This is the first thing that Renfield says after being found lying on the floor, almost dead, and paralysed. After trying to stop Dracula from attacking Mina, almost getting killed that the swollen injuries of his face are the least worrisome of his injuries.
This poor man has been living a mundane, and lonely nightmare before anything began. One started by society, then continued by the people who society deems trustworthy enough to hide the mentally ill. Who cares what happens to a mad old man as long as he is not disrupting the every day with his suffering.
How only Quincey, and Arthur express a single thought of worry towards Renfield, while Van Helsing and Jack procede with a cold procedure to let him say his last words.
"There is no time to lose. His words may be worth many lives"
Why now? Why do you all put weight on Renfield's words now. Why his words are valuable when he is shaking his hands with death? Why does the madman receives mercy, and care when it's certain that he will die?

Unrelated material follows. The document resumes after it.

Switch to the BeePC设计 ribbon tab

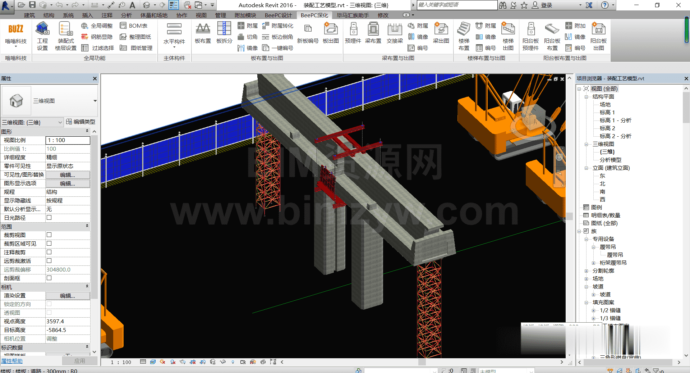click(278, 15)
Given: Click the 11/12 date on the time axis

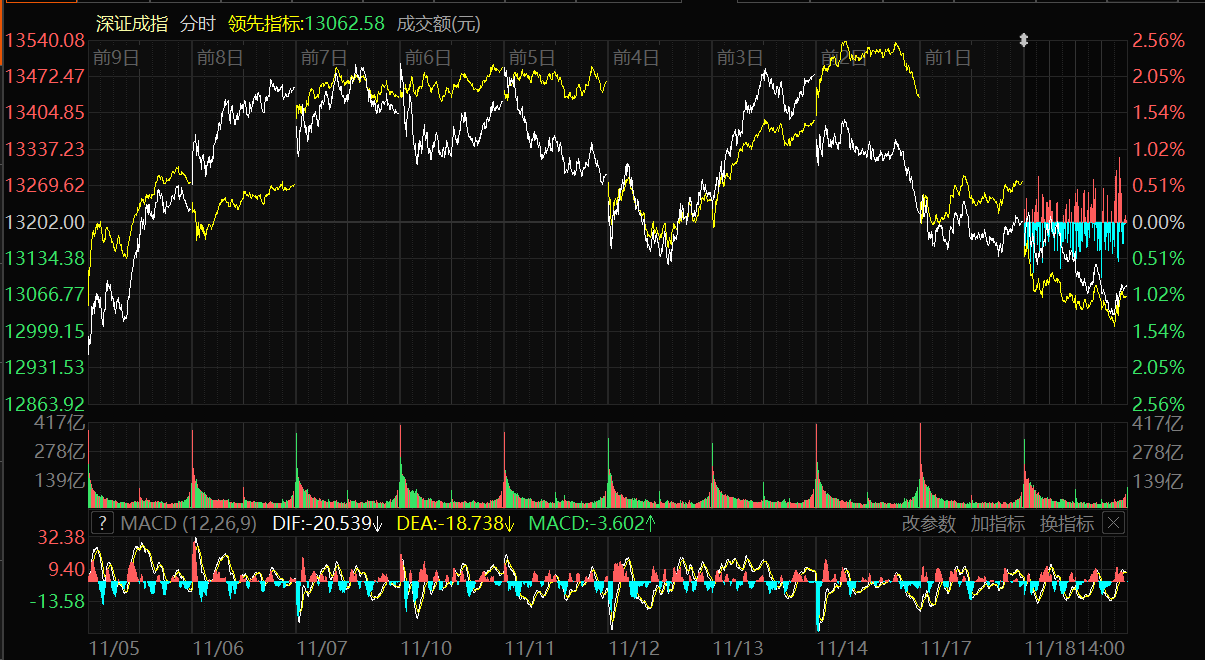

"It is no common enemy that we deal with. Alas! alas! that that dear Madam Mina should suffer!"
Renfield was the only one to warn Mina, to tell her that she needed to get out of there, to understand too late the great danger that he put himself, and this lady old enough to be his daughter into.
He was used as an experiment, as a fool, as a servant, and at last he could have a single kind conversation before confronting the monster who manipulated him for freedom.
And now the old man is dead.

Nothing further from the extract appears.